PROBLEM TO WORK ON: Search the material and gather each line with "Given" in it.

DATA IN THIS EXERCISE:
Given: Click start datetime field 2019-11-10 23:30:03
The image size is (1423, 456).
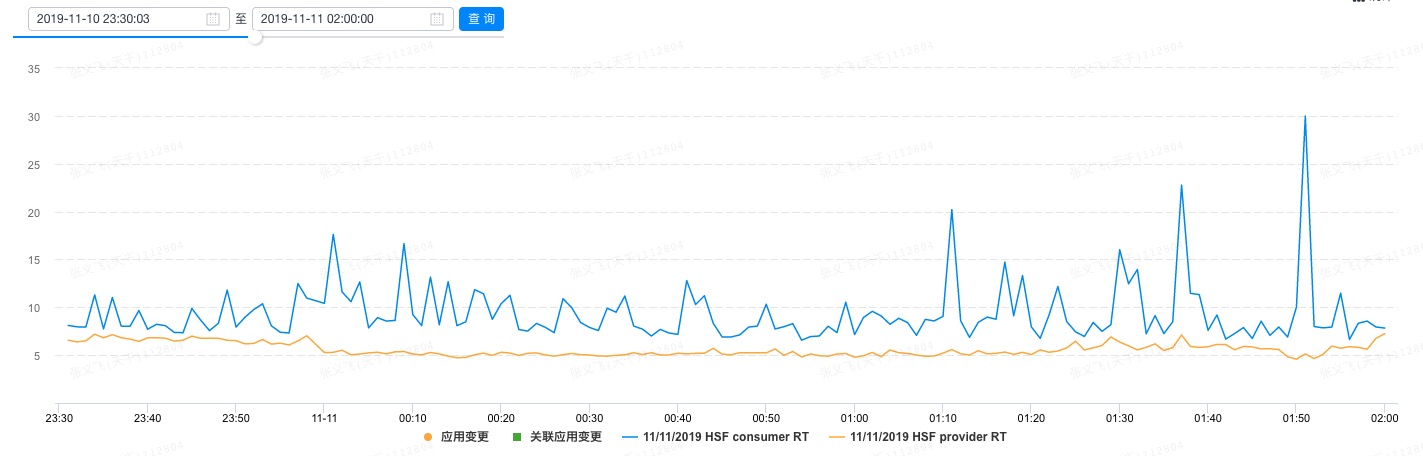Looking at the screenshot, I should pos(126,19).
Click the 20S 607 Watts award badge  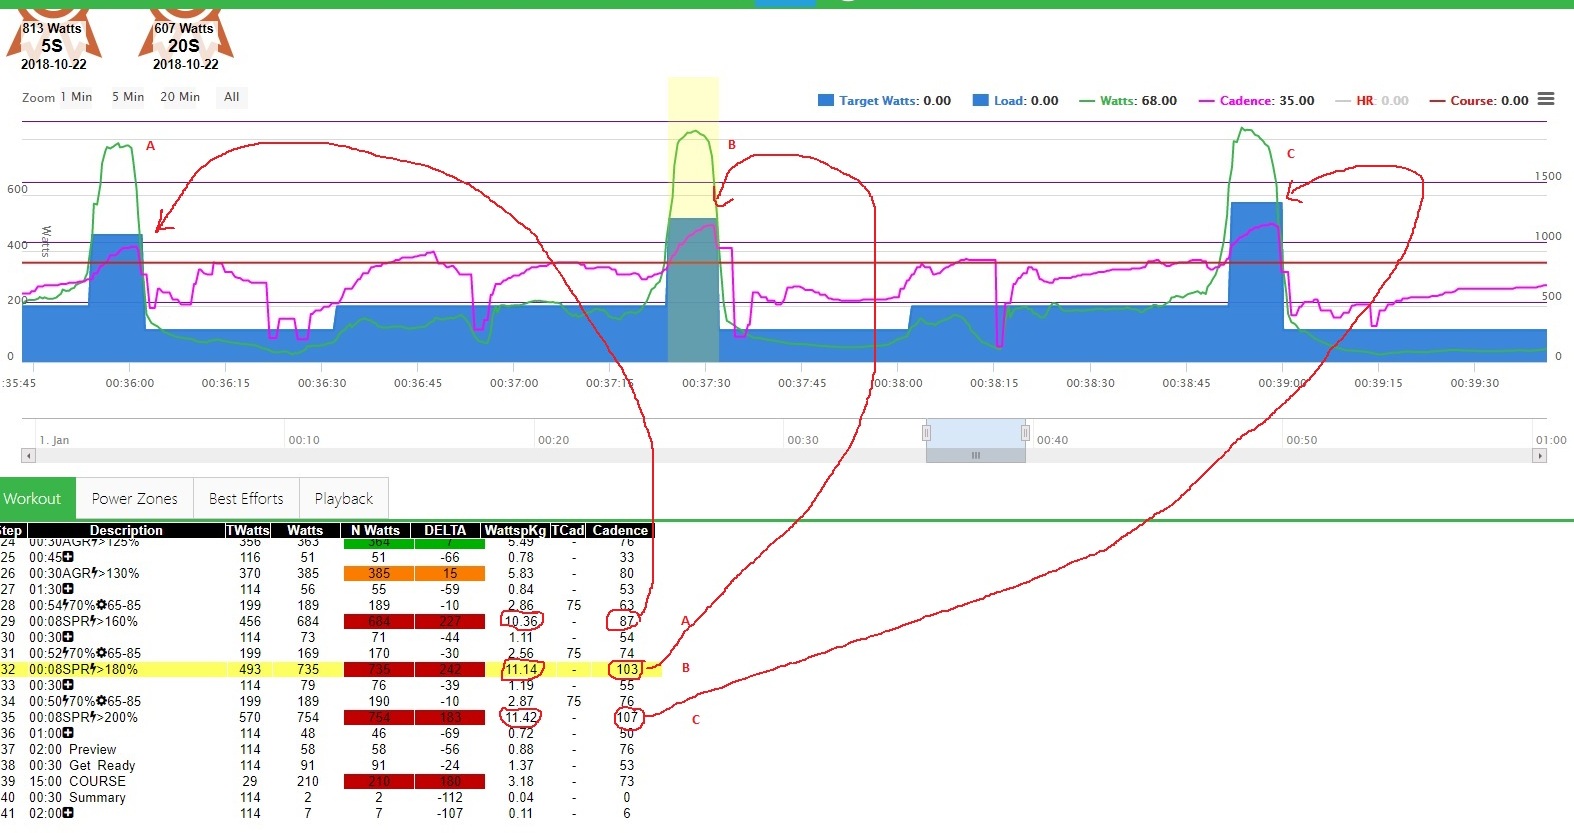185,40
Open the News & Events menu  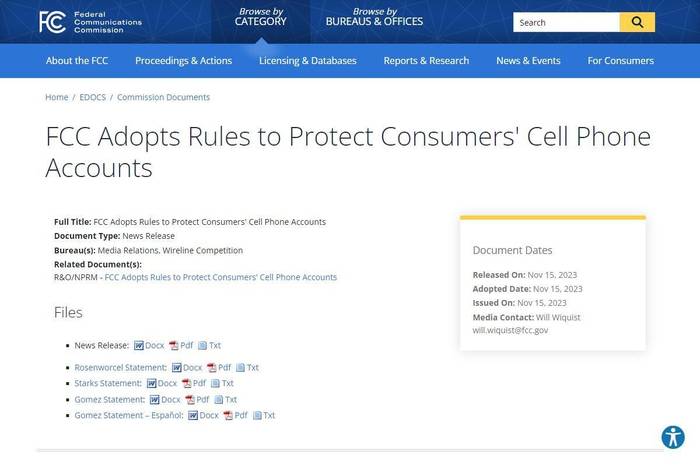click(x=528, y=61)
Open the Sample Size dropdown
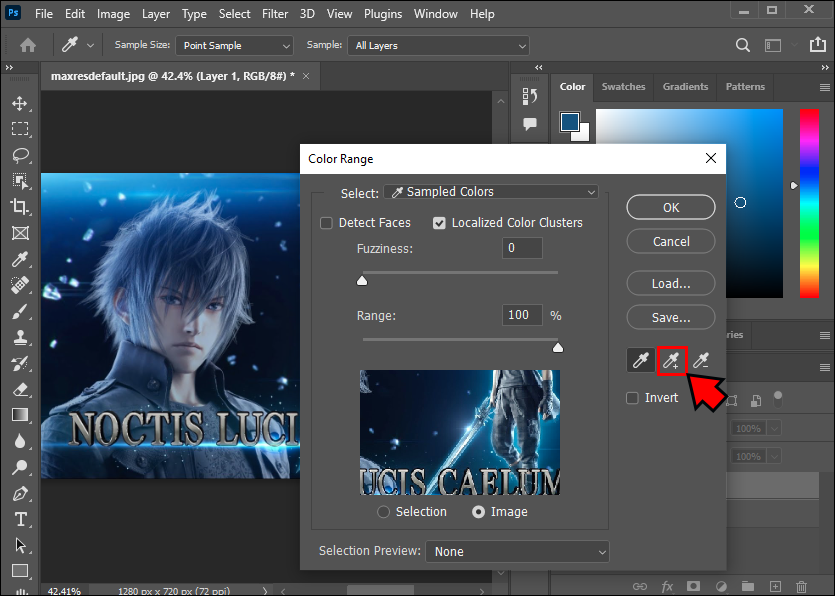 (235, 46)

==

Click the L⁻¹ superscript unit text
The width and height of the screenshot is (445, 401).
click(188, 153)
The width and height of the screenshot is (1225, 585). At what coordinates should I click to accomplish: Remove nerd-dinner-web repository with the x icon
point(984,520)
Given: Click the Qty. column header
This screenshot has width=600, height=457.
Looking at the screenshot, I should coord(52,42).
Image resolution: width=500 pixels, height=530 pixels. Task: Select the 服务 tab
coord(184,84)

WRITTEN SOLUTION:
Given: Click start datetime field 2019-11-10 23:30:03
Given: Click the Qty. column header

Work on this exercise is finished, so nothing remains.